Smashing banking and brokerage services together isn't a new idea. Following passage of the Gramm-Leach-Bliley Act in 1999, brokers and banks literally merged. Citigroup emerged from the $70 billion combination of Travelers, Salomon Smith Barney and Citibank, while E-Trade bought Telebanc for $1.8 billion. At the same time, the dot-com boom lured retail investors into the market to trade online.

What's different now is that you don't need billion-dollar deals to put banking and brokerage services together. All you need is an API that can route trades from an app to the market. Companies such as DriveWealth, Alpaca and Parkside offer backend trading services for a variety of customers.

Now, there's renewed retail interest in investing with a bull market that roared back after the pandemic crash last year, and low interest rates often don't provide meaningful savings. All-in-one financial apps make moving cash and buying stocks as easy as ordering an Uber — not something that requires expertise or even downloading a separate app.

Some companies offer education for new investors.
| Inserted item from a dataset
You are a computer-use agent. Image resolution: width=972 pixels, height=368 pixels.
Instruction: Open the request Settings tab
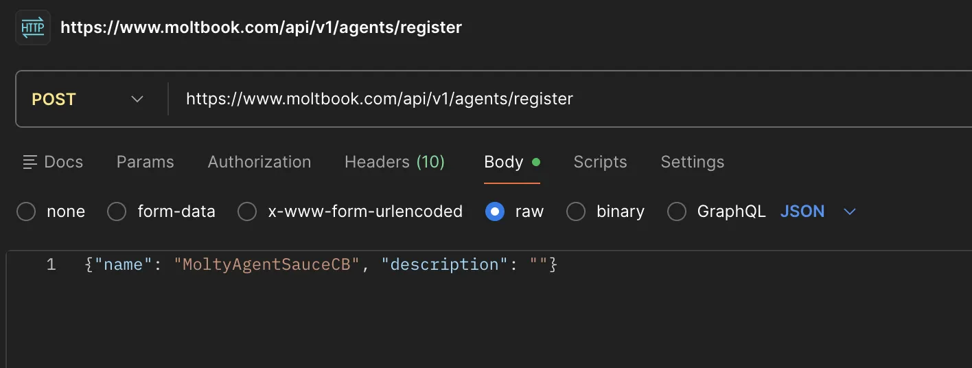[x=692, y=162]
MoneyLion asks for a customer's financial goals and provides a caution flag if they seek to invest in something that is outside of their risk profile. Square has a digital "My First Stock" slideshow complete with sharks and crocodiles to illustrate risk. Robinhood bought MarketSnacks, a financial media company, in 2019, and now calls it Robinhood Snacks.

Some, following Robinhood's lead, offer commission-free trading, while others like MoneyLion offer managed baskets of stocks for a fee. "It's philosophically different than stock trading apps out there," MoneyLion's Choubey said. "Our customers start out with $1,000 to $10,000 of investable assets. To start off you really should probably not be buying a fraction of a single stock of GameStop. You really should start in a managed way with your goals."

Others use card rewards to get consumers interested in stocks. Stash customers have earned about 25 million stock rewards via the Stock-Back Card, the company says. And 35% of customers who received a stock through the card later invested their own cash in that company. Stash spokeswoman Vera Hanson calls the program a "gateway for customers to explore and discover new investments."

But the common theme is that placing stock-purchasing next to other financial products such as banking or lending is a way to drive increasing interest in investing.

"That consumer behavior is tied to the investment behavior," Cortright said. "It's a way to get young people thinking about investing for the long haul. Sometimes they're not using their own money. It's a reward back for behavior. If every time there's a transaction you generate a lot of financial literacy, powerful things can come out of that over time."